Sekarang kalimatnya dipersempit lagi menjadi demikian, belum sempurna iman kalian hingga diriku lebih dicintai olehnya, maksudnya adalah jika dirimu benar-benar mencintai Rasulullah maka seharusnya hanya sifat-sifatnya Rasulullah yang harus ada pada dirimu bukan malah sifat-sifatnya dirimu. Jika yang ada pada dirimu adalah sifat-sifat dirimu, itu namanya kamu masih mencintai dirimu sendiri bukan mencintai Rasulullah, jadi bertemu rasul yang benar adalah telah nyata jelas sifat Rasulullah pada dirimu, itulah yang dinamakan bertemu rasul.

Saya: Ya, guru...(jawabku dengan terbengong-bengong yang disertai perasaan menyesal yang mendalam).
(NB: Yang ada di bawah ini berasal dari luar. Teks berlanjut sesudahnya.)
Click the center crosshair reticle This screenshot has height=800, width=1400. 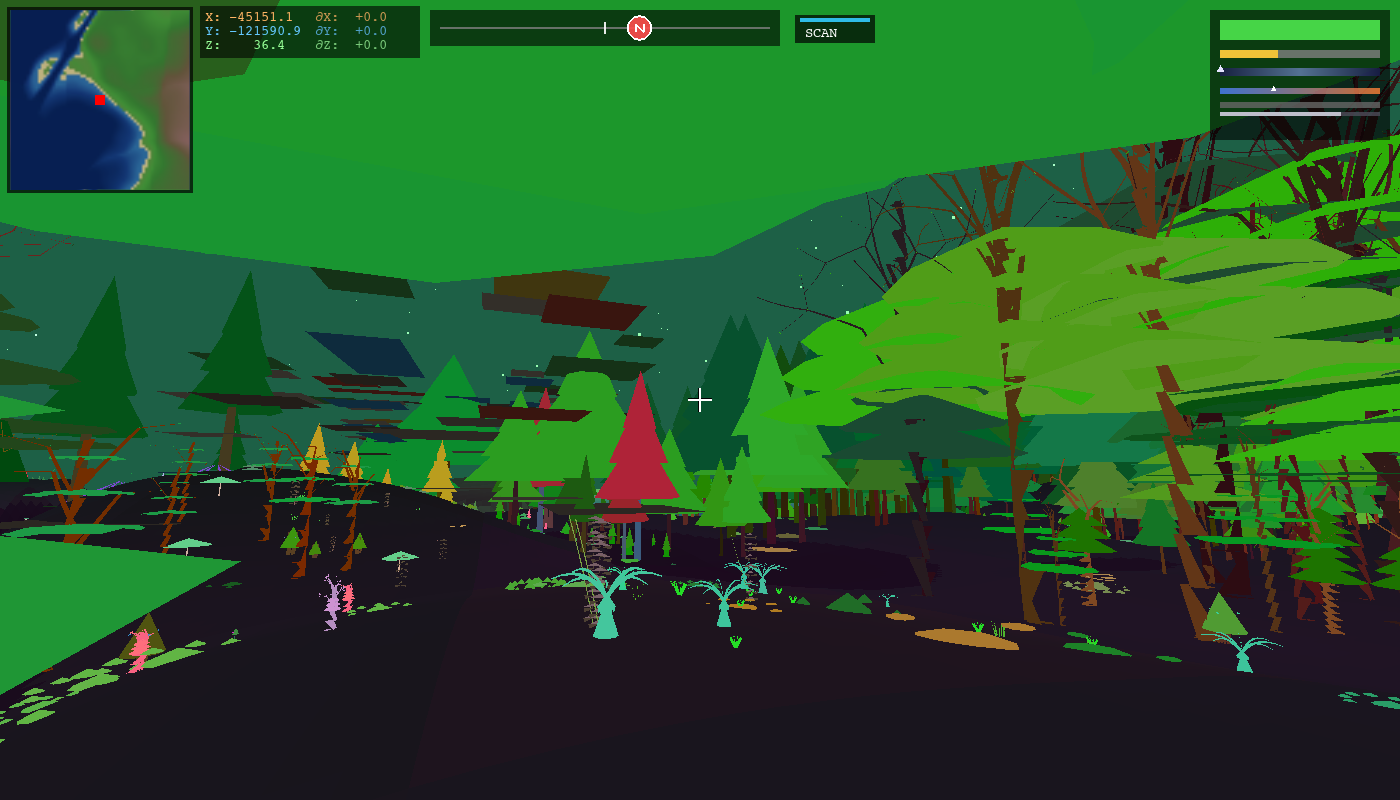pyautogui.click(x=700, y=401)
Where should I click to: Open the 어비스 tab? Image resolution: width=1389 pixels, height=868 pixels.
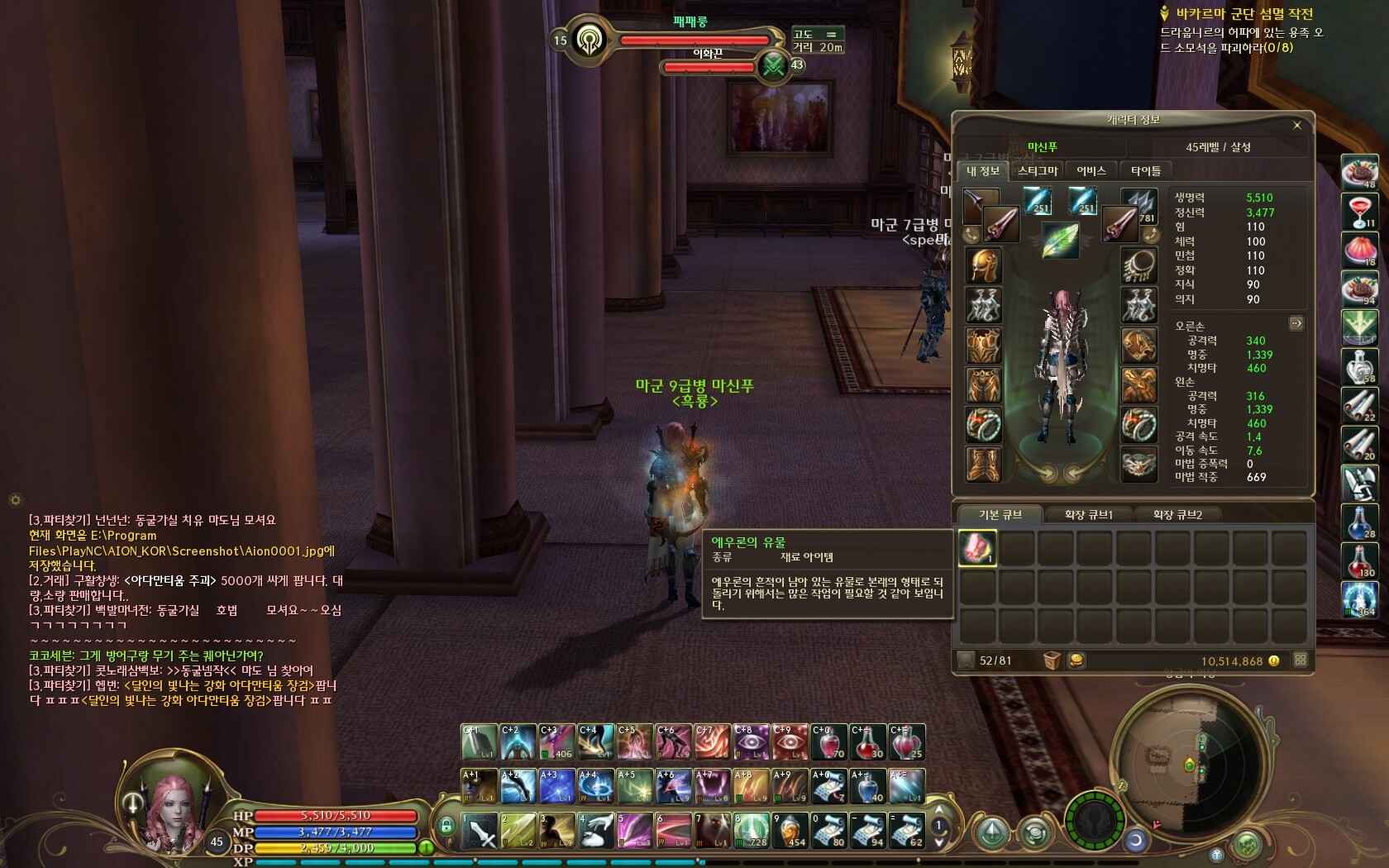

Uraian selanjutnya adalah, telah kita ketahui bersama bahwasanya para malaikat senantiasa bersholawat kepada nabi begitu juga makhluk yang selain malaikat, tidak luput dan turut pula kita pun diperintahkan hal yang sama agar supaya bersholawat kepada nabi.

Sholawat kepada nabi ada banyak macam ragam jenis dalam hal bacaannya, yang kesemua itu adalah bagian upaya sebagai bentuk kecintaan kepada nabi, dalam hal ini saya tidak akan membahas mengenai keragaman jenis sholawat yang telah ada itu, akan tetapi saya akan membahas mengenai jawaban balasan ucapan Rasulullah SAW ketika menerima sholawat dan salam dari malaikat dan umatnya.

Bagaimana dan seperti apa sih ucapan jawaban balasan Rasulullah SAW ketika menerima sholawat dan salam dari malaikat dan umatnya itu...???

Tidak kah kita menginginkan mencari tahu terhadap hal itu...???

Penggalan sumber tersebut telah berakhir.